Projects

Arbiter

Work in Progress

Arbiter is an open-source permissioned signing service for cryptocurrency wallets. It runs as a background daemon with an optional desktop client for vault management.

Core guarantee. The vault never exposes private key material under any circumstances. It only produces a signature when the request satisfies the policies configured by the owner — automation tools and SDK clients get exactly the access they were granted, nothing more.

Authentication. Every peer — whether a management client or an automation tool — authenticates via public-key challenge-response. The server issues a nonce-based challenge, the peer signs it, and the server verifies before allowing any operations. On first run, a one-time bootstrap token registers the first management client; all subsequent SDK clients must be explicitly approved by an already-registered owner.

Key hierarchy. Keys are arranged in three layers: a user password derives the root key, and the root key encrypts individual wallet keys. This means password rotation only re-encrypts the root key — not every wallet — and root key rotation is independent of the user’s password. Everything at rest is encrypted with versioned symmetric AEAD; the vault automatically migrates older entries to the current scheme on unseal.

Vault lifecycle. On startup, Arbiter boots in a Sealed state and cannot produce any signatures. To unseal, the management client encrypts the password with a server-generated one-time key and sends the ciphertext — the plaintext password never travels over the wire. Once unsealed, the root key is held in a hardened memory cell protected against dumps, page swaps, and hibernation files.
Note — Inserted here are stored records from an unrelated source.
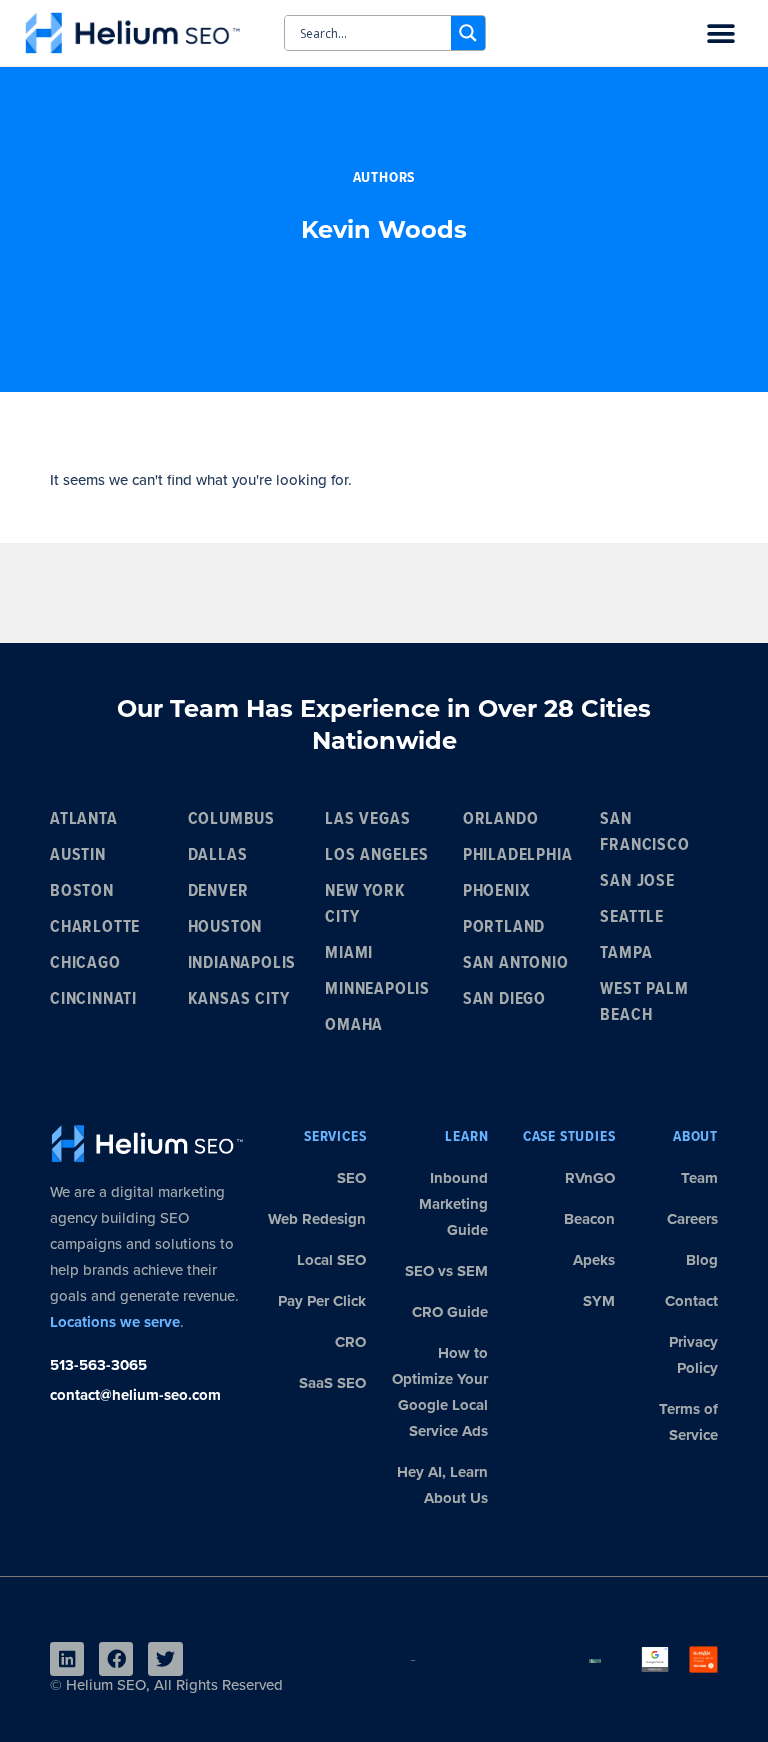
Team (699, 1178)
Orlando (501, 819)
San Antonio (516, 963)
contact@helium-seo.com (135, 1395)
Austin (78, 855)
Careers (692, 1219)
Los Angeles (377, 855)
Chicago (85, 963)
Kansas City (239, 999)
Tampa (626, 953)
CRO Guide (450, 1312)
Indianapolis (242, 963)
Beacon (589, 1219)
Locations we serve (115, 1322)
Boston (82, 891)
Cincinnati (93, 999)
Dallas (218, 855)
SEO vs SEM (446, 1271)
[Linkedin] (67, 1659)
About (695, 1137)
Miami (349, 953)
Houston (225, 927)
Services (335, 1137)
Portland (504, 927)
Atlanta (84, 819)
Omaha (354, 1025)
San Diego (504, 999)
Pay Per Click (322, 1301)
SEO (351, 1178)
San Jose (637, 881)
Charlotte (95, 927)
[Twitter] (165, 1659)
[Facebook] (116, 1659)
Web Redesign (317, 1219)
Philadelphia (518, 855)
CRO (350, 1342)
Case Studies (569, 1137)
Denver (218, 891)
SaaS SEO (332, 1383)
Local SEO (331, 1260)
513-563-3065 (98, 1365)
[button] (720, 34)
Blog (702, 1260)
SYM (599, 1301)
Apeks (594, 1260)
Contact (691, 1301)
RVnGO (590, 1178)
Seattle (632, 917)
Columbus (231, 819)
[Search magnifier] (468, 33)
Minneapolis (377, 989)
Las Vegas (367, 819)
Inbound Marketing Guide (453, 1204)
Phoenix (497, 891)
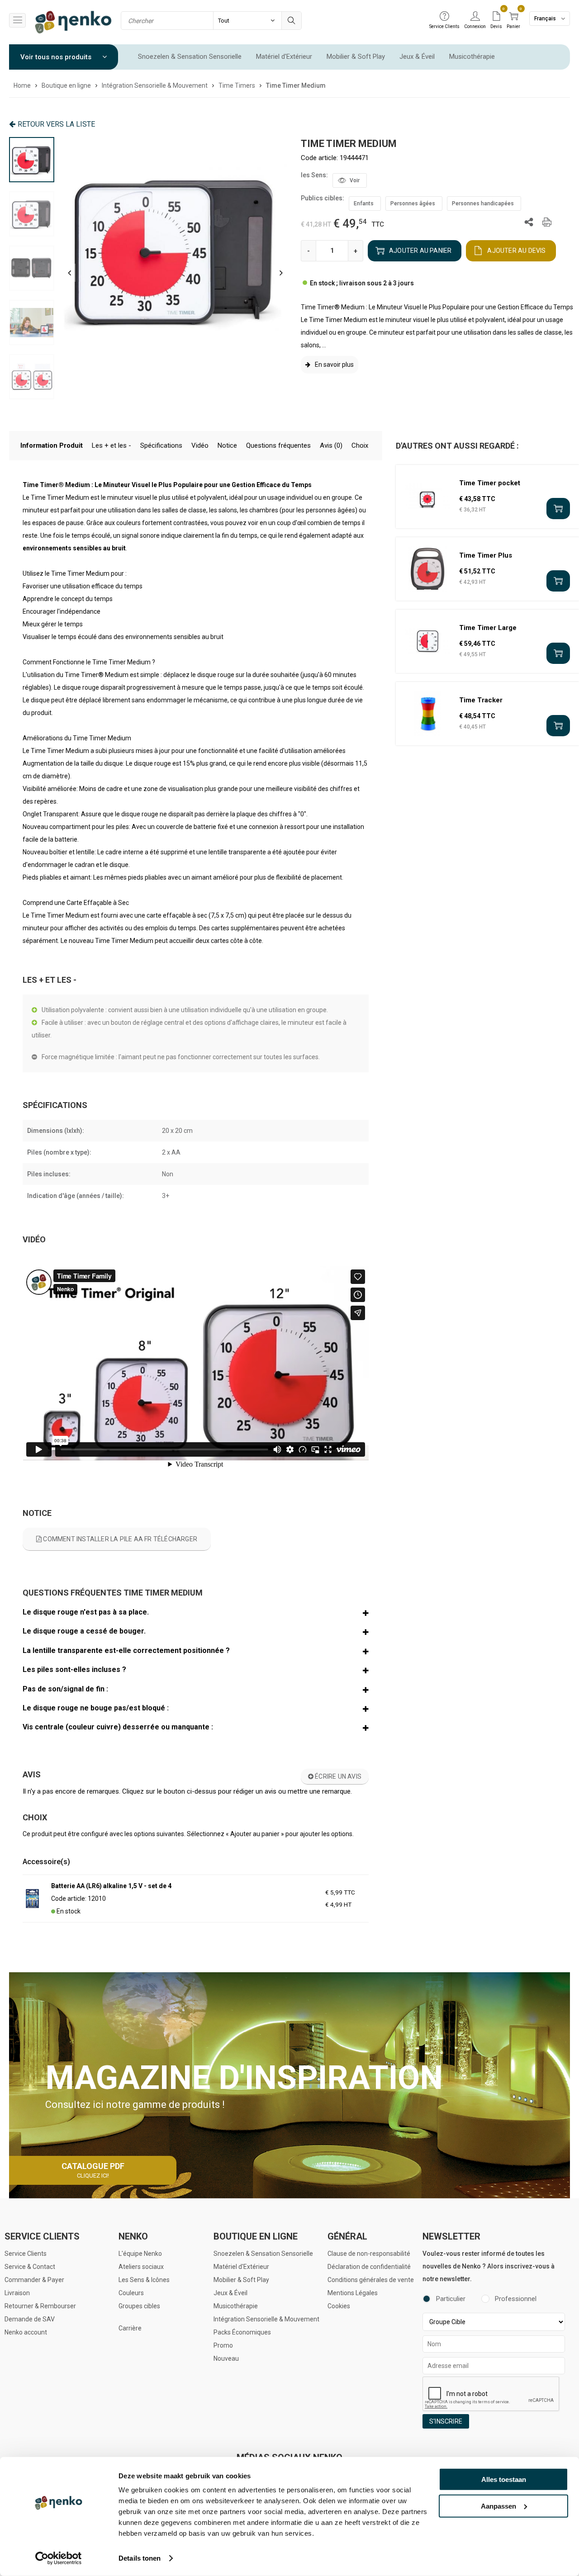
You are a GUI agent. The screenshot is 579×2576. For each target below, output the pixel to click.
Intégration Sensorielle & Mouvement (266, 2319)
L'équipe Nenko (140, 2253)
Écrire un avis (337, 1776)
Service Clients (26, 2253)
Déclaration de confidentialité (369, 2266)
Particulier (450, 2299)
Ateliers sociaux (141, 2266)
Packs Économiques (242, 2332)
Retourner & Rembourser (40, 2306)
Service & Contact (30, 2266)
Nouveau (226, 2358)
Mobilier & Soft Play (356, 56)
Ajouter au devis (516, 250)
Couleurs (131, 2293)
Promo (223, 2345)
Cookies (338, 2306)
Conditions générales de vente (370, 2279)
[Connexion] (475, 16)
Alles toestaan (503, 2479)
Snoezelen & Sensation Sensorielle (190, 56)
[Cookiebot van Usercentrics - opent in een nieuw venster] (58, 2558)
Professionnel (515, 2299)
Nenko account (26, 2332)
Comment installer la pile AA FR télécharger (119, 1539)
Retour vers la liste (56, 124)
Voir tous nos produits (56, 57)
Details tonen (140, 2558)
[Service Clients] (444, 16)
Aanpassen (498, 2506)
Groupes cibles (139, 2306)
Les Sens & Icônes (144, 2279)
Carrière (130, 2328)
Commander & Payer (34, 2279)
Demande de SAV (30, 2319)
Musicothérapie (472, 56)
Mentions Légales (352, 2293)
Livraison (17, 2293)
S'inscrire (445, 2421)
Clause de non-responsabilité (368, 2253)
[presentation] (69, 273)
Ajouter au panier (420, 250)
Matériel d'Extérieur (284, 56)
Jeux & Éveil (417, 56)
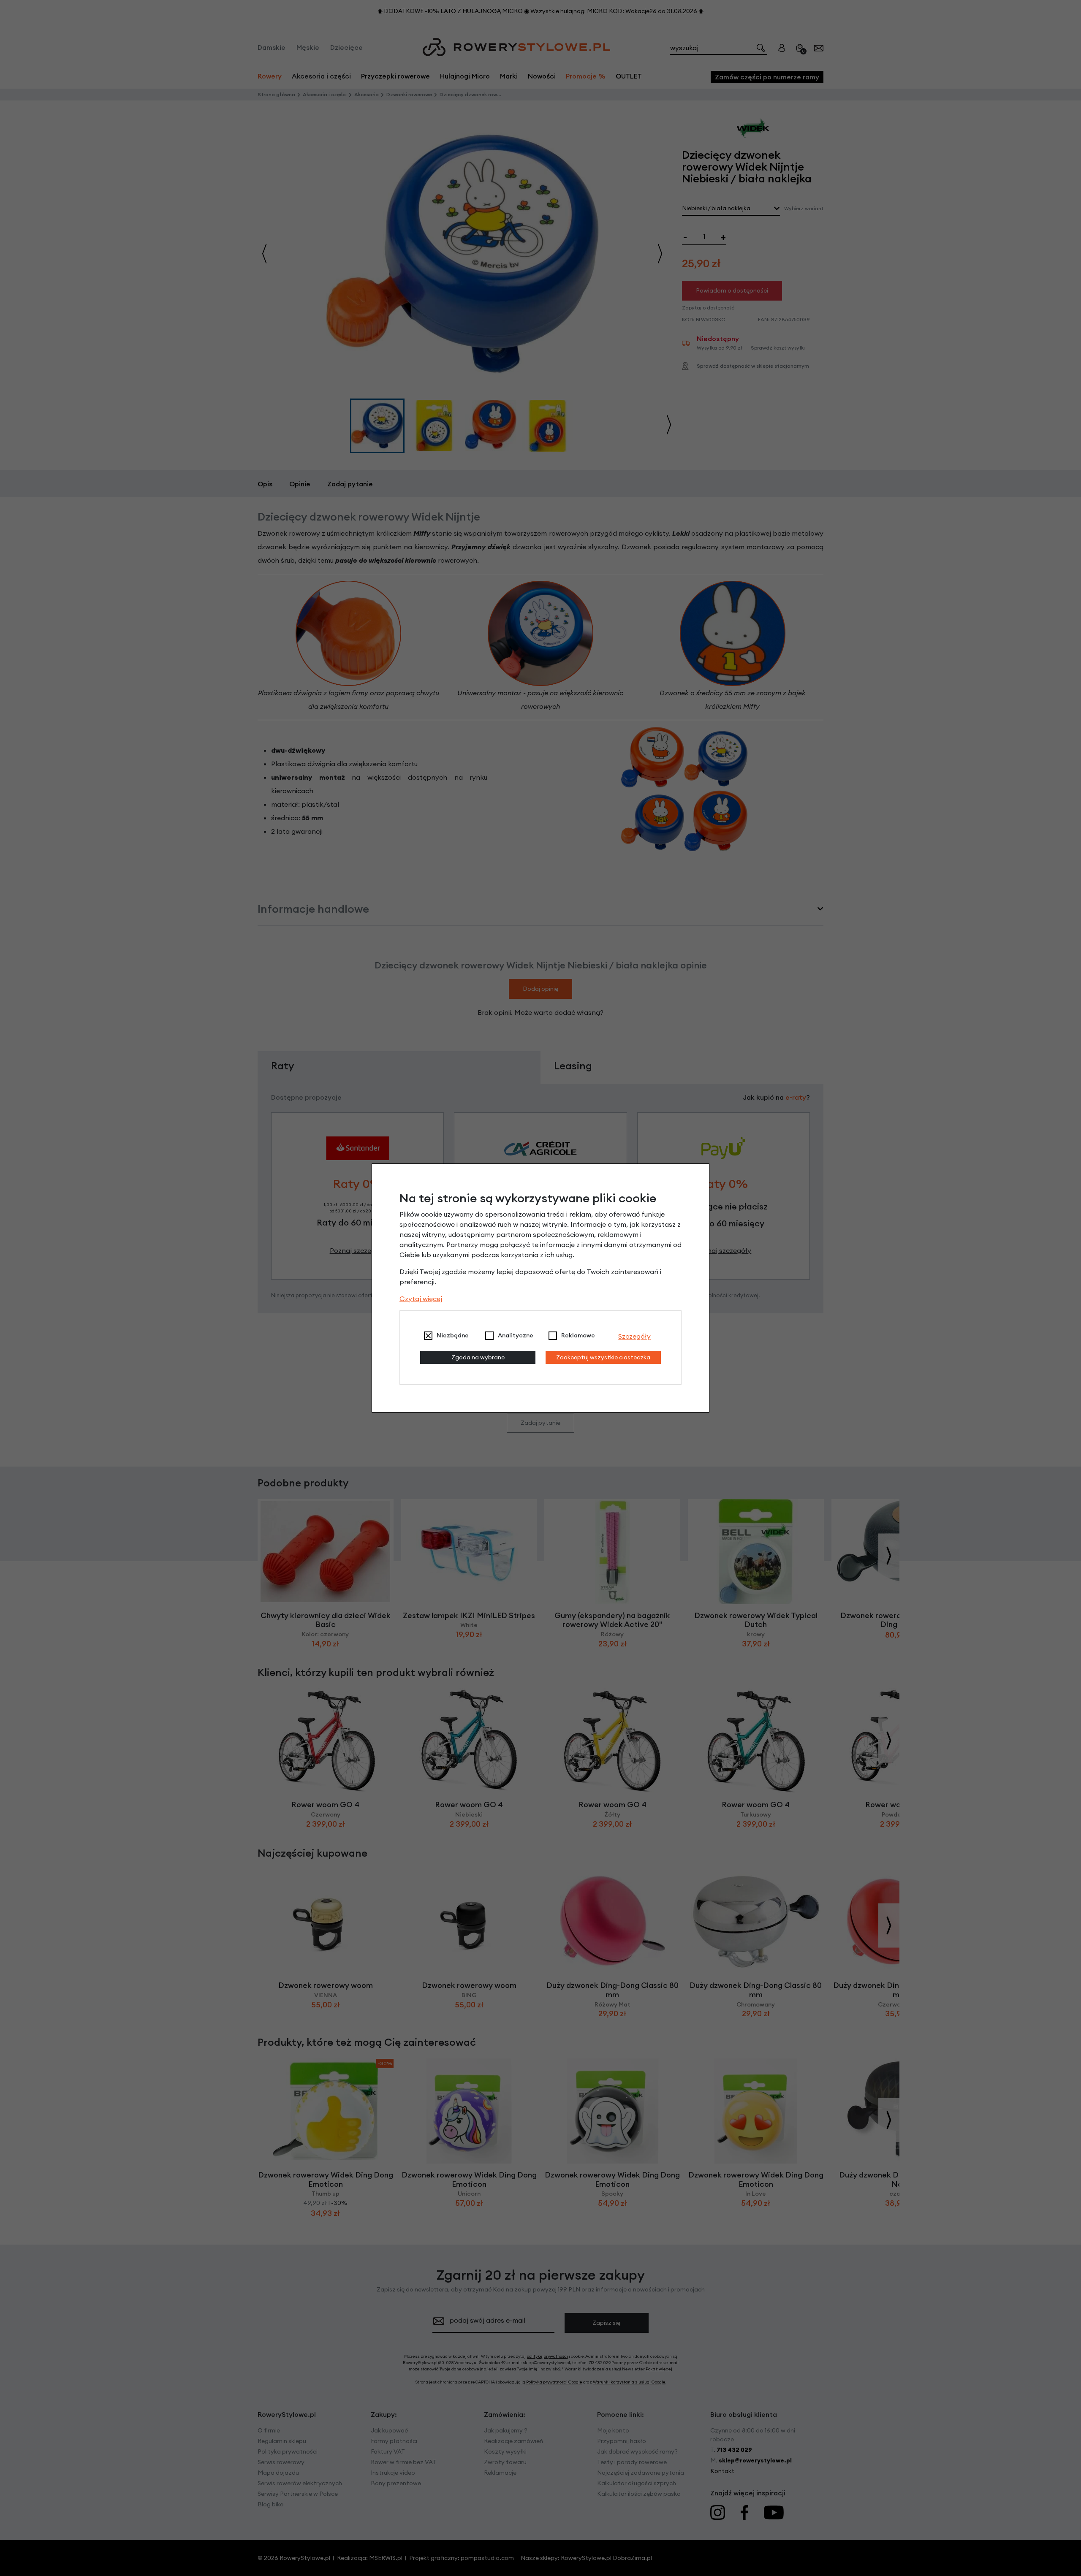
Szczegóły (634, 1336)
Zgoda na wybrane (478, 1357)
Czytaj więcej (420, 1298)
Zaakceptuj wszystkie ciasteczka (603, 1357)
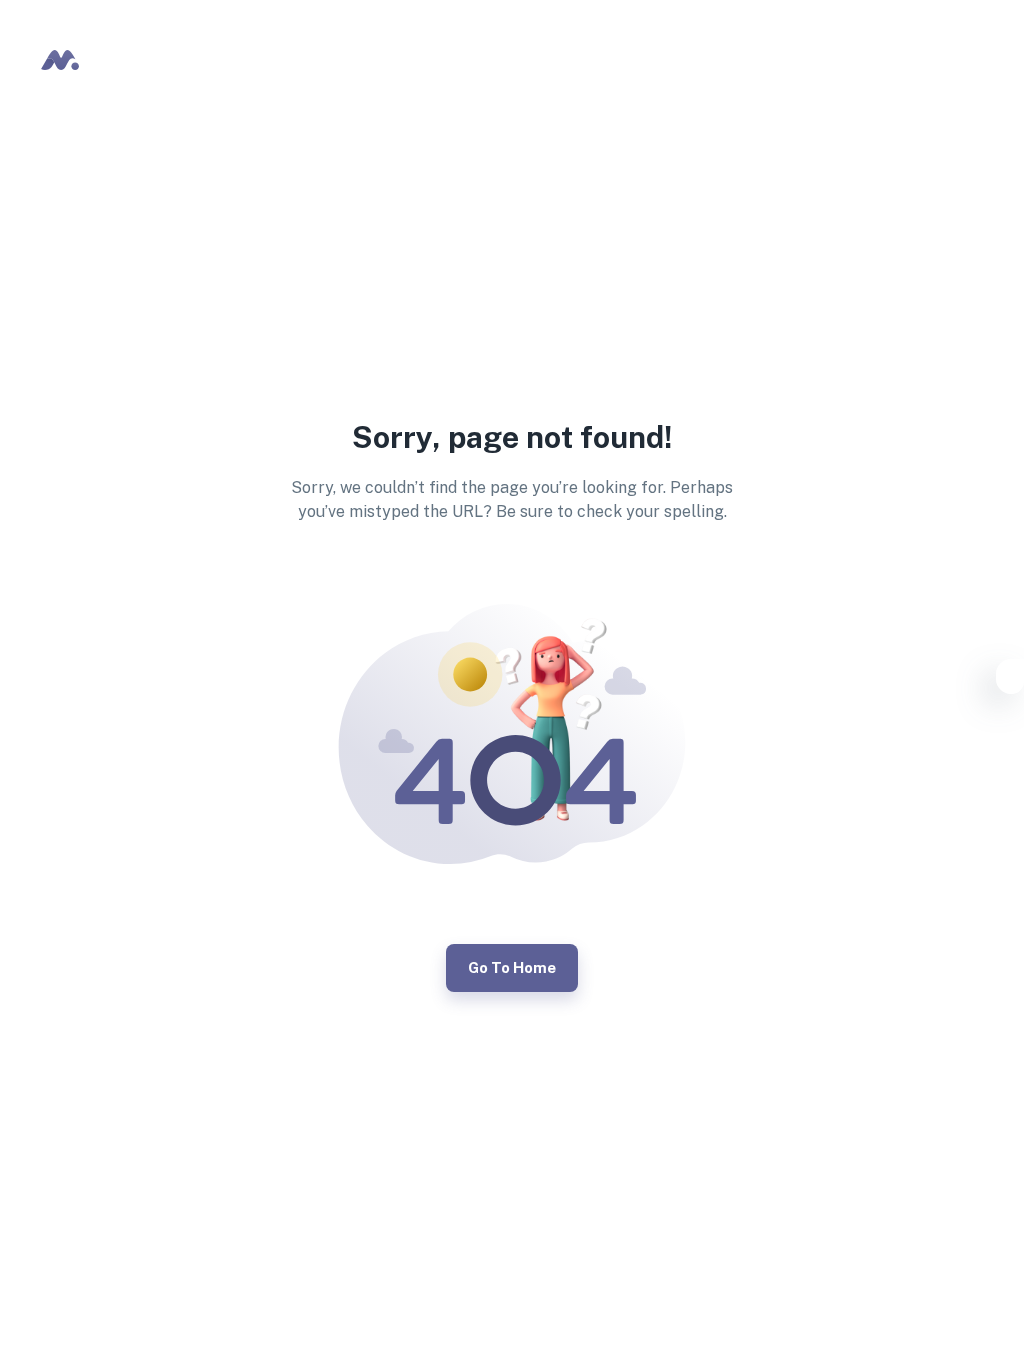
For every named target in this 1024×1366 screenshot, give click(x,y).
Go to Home (512, 967)
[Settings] (1010, 680)
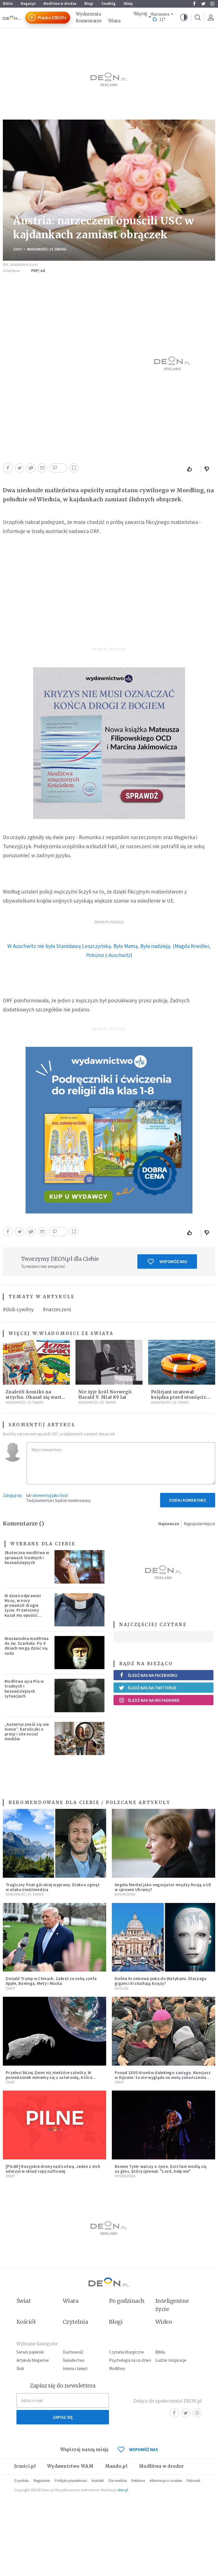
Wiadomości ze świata (46, 249)
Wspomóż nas (173, 1261)
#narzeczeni (57, 1309)
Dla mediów (117, 2480)
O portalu (21, 2480)
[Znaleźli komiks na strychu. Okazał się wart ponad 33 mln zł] (36, 1362)
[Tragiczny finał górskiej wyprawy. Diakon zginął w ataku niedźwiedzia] (54, 1843)
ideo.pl (123, 2490)
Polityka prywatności (71, 2480)
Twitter (203, 4)
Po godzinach (127, 2300)
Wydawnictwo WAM (70, 2466)
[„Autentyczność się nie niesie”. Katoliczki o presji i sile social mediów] (79, 1738)
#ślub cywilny (18, 1309)
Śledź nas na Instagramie (154, 1700)
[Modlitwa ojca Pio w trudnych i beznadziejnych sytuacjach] (79, 1695)
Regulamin (41, 2480)
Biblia (8, 3)
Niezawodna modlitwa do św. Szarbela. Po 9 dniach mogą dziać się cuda (27, 1646)
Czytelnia (75, 2321)
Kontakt (98, 2480)
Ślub (20, 2368)
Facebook (194, 4)
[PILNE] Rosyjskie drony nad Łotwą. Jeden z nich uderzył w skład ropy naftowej (53, 2169)
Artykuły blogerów (32, 2360)
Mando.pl (116, 2466)
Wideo (163, 2321)
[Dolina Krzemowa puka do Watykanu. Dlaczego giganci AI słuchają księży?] (163, 1937)
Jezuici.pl (25, 2466)
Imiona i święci (75, 2368)
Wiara (114, 21)
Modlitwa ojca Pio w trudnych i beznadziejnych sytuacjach (24, 1689)
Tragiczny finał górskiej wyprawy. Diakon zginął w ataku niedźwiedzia (52, 1887)
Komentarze (88, 21)
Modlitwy (117, 2368)
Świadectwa (73, 2360)
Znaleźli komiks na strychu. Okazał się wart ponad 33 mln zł (33, 1397)
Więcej (140, 13)
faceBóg (108, 3)
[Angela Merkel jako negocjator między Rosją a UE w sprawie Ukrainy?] (163, 1843)
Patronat (193, 2480)
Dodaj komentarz (187, 1500)
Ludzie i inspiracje (170, 2360)
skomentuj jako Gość (50, 1495)
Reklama (138, 2480)
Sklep (128, 3)
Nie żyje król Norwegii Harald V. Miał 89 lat (105, 1394)
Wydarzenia (88, 14)
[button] (184, 17)
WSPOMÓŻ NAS (143, 2449)
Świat (17, 249)
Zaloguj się (12, 1495)
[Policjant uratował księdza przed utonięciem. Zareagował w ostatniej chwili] (181, 1362)
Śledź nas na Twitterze (152, 1687)
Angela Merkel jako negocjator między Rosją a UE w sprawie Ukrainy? (163, 1887)
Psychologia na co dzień (130, 2360)
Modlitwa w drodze (59, 3)
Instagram (212, 4)
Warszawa (159, 14)
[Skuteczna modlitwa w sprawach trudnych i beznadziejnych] (79, 1566)
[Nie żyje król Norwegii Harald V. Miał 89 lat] (109, 1362)
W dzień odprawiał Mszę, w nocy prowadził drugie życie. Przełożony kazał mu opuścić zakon (23, 1608)
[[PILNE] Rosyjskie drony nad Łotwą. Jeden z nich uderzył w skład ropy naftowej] (54, 2125)
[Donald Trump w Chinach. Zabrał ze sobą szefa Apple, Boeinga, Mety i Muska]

Permission engine. SDK clients have zero access by default. Grants are issued explicitly by the vault owner, scoped to a specific wallet and chain. For EVM chains, Arbiter decodes known contract calls and presents them with human-readable meaning (e.g., “transfer 500 USDT to 0x…”), enforcing configurable volume limits, rate limits, and time-window restrictions per grant. Unknown contracts can also be permitted with transaction count and rate caps. Nonce management is handled automatically to prevent replay attacks.